Así pues, ¿qué otra cosa que el
conflicto puede surgir de las zonas nacidas y maduradas en el más
puro conflicto? ¿A qué escandalizarse por la materialización de
esas diferencias que hemos creado a golpe estupidez? ¿Qué podemos
esperar de aquellas marcas que separan a familias que se desprecian
mutuamente?
Siendo claro que las partes
interesadas prosiguen en su contumaz empeño en desafiar lo
razonable, digamos que una hipotética desaparición de esas líneas
que surcan los mapas políticos, es algo así como una quimera
inalcanzable.
Y lo que resulta más curioso:
estando en una coyuntura internacional en la que los mercados marcan
el ritmo de los Ejecutivos occidentales, ¿de qué hablamos cuando
hablamos de soberanía?
A lo mejor va a resultar que todas
estas tribulaciones veraniegas no son más que fuegos de artificio
–que no llegan a la categoría de estrellas fugaces- concebidos
para hacernos mirar a otro lado, para que la atención del respetable
se desvíe de lo verdaderamente importante.
Sólo el cristianismo, el marxismo y algunos optimistas irredentos han tratado de arreglar al ser humano y han creído a pies juntillas en la posibilidad de tal arreglo. Todos han fracasado.
ResponderEliminarY lo bonito que queda lo de esos tíos pegando patadas al suelo y cerrando la frontera...
ResponderEliminarYo creo que más que la violencia, lo que habita en el corazón humano es el miedo, miedo a lo desconocido, miedo al extraño. Un miedo que arrastramos desde la cuna y que nos hace ver como una amenaza al que no reconocemos, al que es diferente, al que no se corresponde con nuestro horizonte de ideas, al extrajero. No creo que te equivoques, posiblemente sean estas "tribulaciones veraniegas" la instrumentalización de este instinto, y es que con la cabeza en las vísceras se piensa muy mal.
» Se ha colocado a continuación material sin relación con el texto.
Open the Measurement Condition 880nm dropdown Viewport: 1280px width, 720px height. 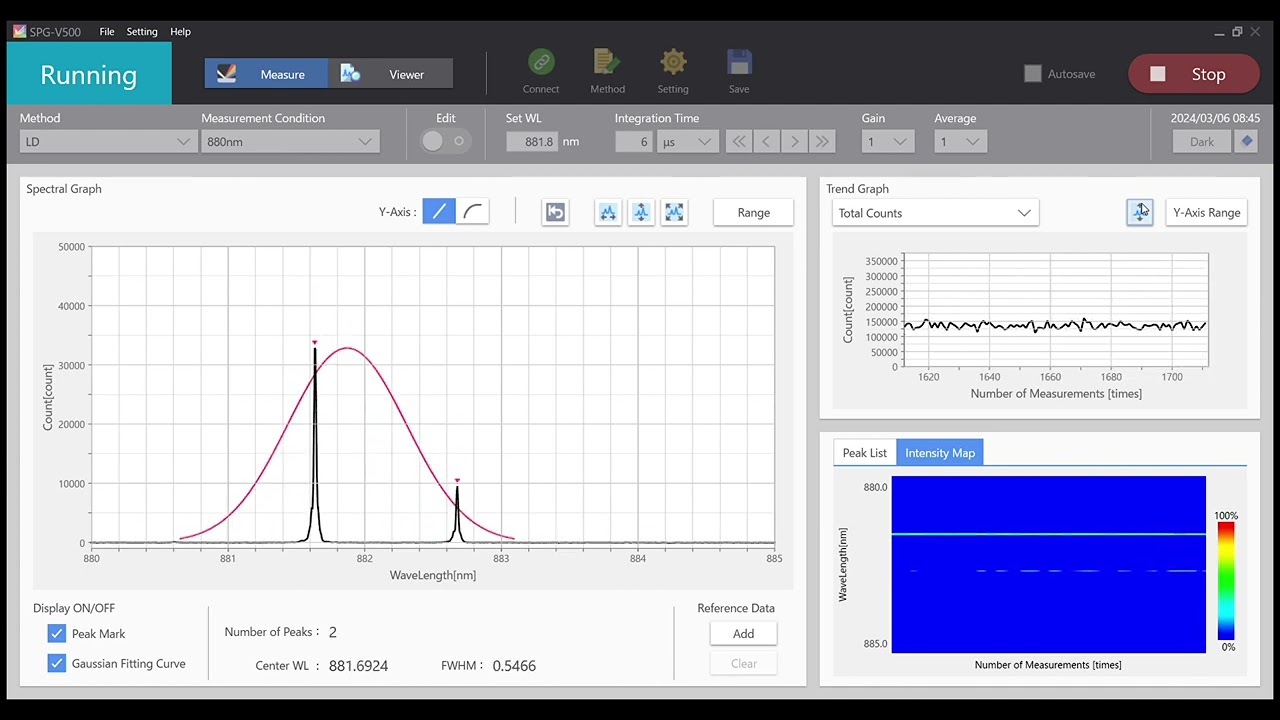(x=289, y=142)
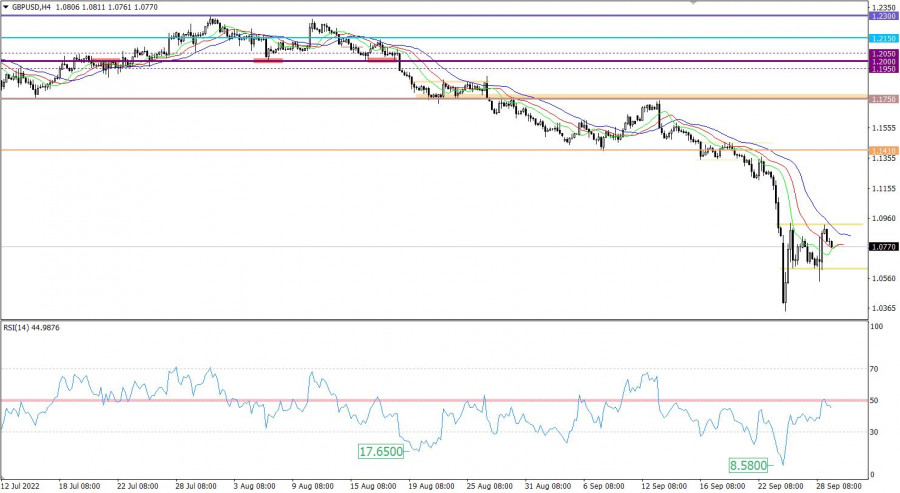The height and width of the screenshot is (493, 900).
Task: Click the purple 1.2000 price level label
Action: 883,61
ResponderEliminarUna de las mejores imposturas veraniegas han sido las encuestas publicadas en televisión sobre el apoyo popular a la candidatura olímpica de Madrid. Se habló de un 90 %. Lo cierto es que sólo he conocido a un ser humano que estuviera de acuerdo con semejante dislate. Un país en la ruina, que no puede pagar pensiones de jubilación, que recorta en educación y en sanidad. ¿De dónde sacamos el dinero para unos fastos olímpicos?
ResponderEliminarAmos anda.
De dónde el dinero? Pues de los de siempre, de los contribuyentes, y si falta algo, no pasa nada, para que está el crédito?, ya lo pagarán las generaciones futuras, y es que después de estos políticos el diluvio. Se la han dado a Tokio no? Menos mal!
ResponderEliminarLo de Tokio ha sido lo único razonable que le ha pasado a España en los últimos cinco años.